Learn R Programming

haplo.stats (version 1.7.6)

haplo.power.qt: Compute either power or sample size for haplotype associations with a quantitative trait.

Description

For a given set of haplotypes, their population frequencies, and assumed linear regression coefficients (additive model of haplotype effects on a quantitative trait), determine either the sample size to achieve a stated power or the power for a stated sample size.

Usage

haplo.power.qt(haplo, haplo.freq, base.index, haplo.beta, y.mu, y.var,
alpha, sample.size = NULL, power = NULL)

Arguments

haplo
matrix of haplotypes, with rows the different haplotypes and columns the alleles of the haplotypes. For H haplotypes of L loci, haplo has dimension H x L.
haplo.freq
vector of length H for the population haplotype frequencies (corresponding to the rows of haplo)
base.index
integer index of the haplotype considered to be the base-line for logistic regression (index between 1 and H); often, the most common haplotype is chosen for the base-line.
haplo.beta
vector of length H for the haplotype effects: each beta is the amount of expected change per haplotype from the base-line average, and the beta for the base-line (indexed by base.index) is the beta for the intercept.
y.mu
population mean of quantitative trait, y.
y.var
popultaion variance of quantitative trait, y.
alpha
type-I error rate
sample.size
sample size (if power is to be calcualted). Either sample.size or power must be specified, but not both.
power
desired power (if sample.size is to be calculated). Either sample.size or power must be specified, but not both.

Value

  • list with components:
  • ss.phased.haplosample size for phased haplotypes
  • ss.unphased.haplosample size for unphased haplotypes
  • power.phased.haplopower for phased haplotypes
  • power.unphased.haplopower for unphased haplotypes

Details

Asympotic power calcuations are based on the non-centrality parameter of a non-central F distribution. This non-centrality parameter is determined by the specified regression coefficients ( values in haplo.beta), as well as the distribution of haplotypes (determined by haplo.freq). To account for haplotypes with unknown phase, all possible haplotype pairs are enumerated, and the EM algorithm is used to determine the posterior probabilities of pairs of haplotypes, conditional on unphased genotype data.

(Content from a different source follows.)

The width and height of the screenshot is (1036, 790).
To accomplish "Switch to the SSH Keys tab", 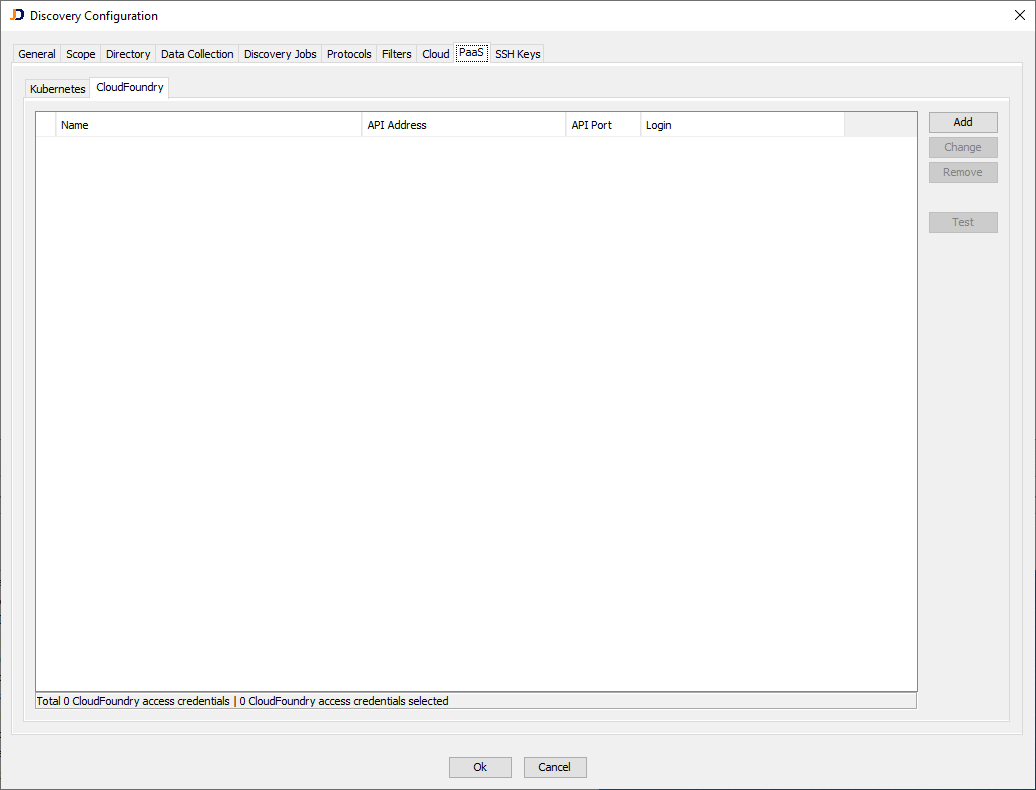I will [517, 53].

Because this function uses the function haplo.em, the number of possible haplotypes can be large when there is a large number of loci (i.e., large number of columns in the haplo matrix). If too large, the function haplo.em will run out of memory, making this function (haplo.power.qt) fail. If this occurs, then consider reducing the "size" of the haplotypes, by reducing the number of columns of haplo, and adjusting the corresponding vectors (e.g., haplo.freq, haplo.beta).

References

Schaid, DJ. Power and sample size for testing associations of haplotypes with complex traits. Ann Hum Genet (2005) 70:116-130.

See Also

find.haplo.beta.qt, haplo.em, haplo.power.cc

Examples

Run this code
haplo <- rbind(
               c(     1,    2,    2,    1,    2),
               c(     1,    2,    2,    1,    1),
               c(     1,    1,    2,    1,    1),
               c(     1,    2,    1,    1,    2),
               c(     1,    2,    2,    2,    1),
               c(     1,    2,    1,    1,    1),
               c(     1,    1,    2,    2,    1),
               c(     1,    1,    1,    1,    2),
               c(     1,    2,    1,    2,    1),
               c(     1,    1,    1,    2,    1),
               c(     2,    2,    1,    1,    2),
               c(     1,    1,    2,    1,    2),
               c(     1,    1,    2,    2,    2),
               c(     1,    2,    2,    2,    2),
               c(     2,    2,    2,    1,    2),
               c(     1,    1,    1,    1,    1),
               c(     2,    1,    1,    1,    1),
               c(     2,    1,    2,    1,    1),
               c(     2,    2,    1,    1,    1),
               c(     2,    2,    1,    2,    1),
               c(     2,    2,    2,    1,    1))
dimnames(haplo)[[2]] <- paste("loc", 1:ncol(haplo), sep=".")
haplo <- data.frame(haplo)

haplo.freq <- c(0.170020121, 0.162977867, 0.123742455, 0.117706237,
0.097585513, 0.084507042, 0.045271630, 0.039235412, 0.032193159,
0.019114688, 0.019114688, 0.013078471, 0.013078471, 0.013078471,
0.013078471, 0.006036217, 0.006036217, 0.006036217,
0.006036217, 0.006036217, 0.006036217)

# define index for risk haplotypes (having alleles 1-1 at loci 2 and 3)
haplo.risk <- (1:nrow(haplo))[haplo$loc.2==1 & haplo$loc.3==1]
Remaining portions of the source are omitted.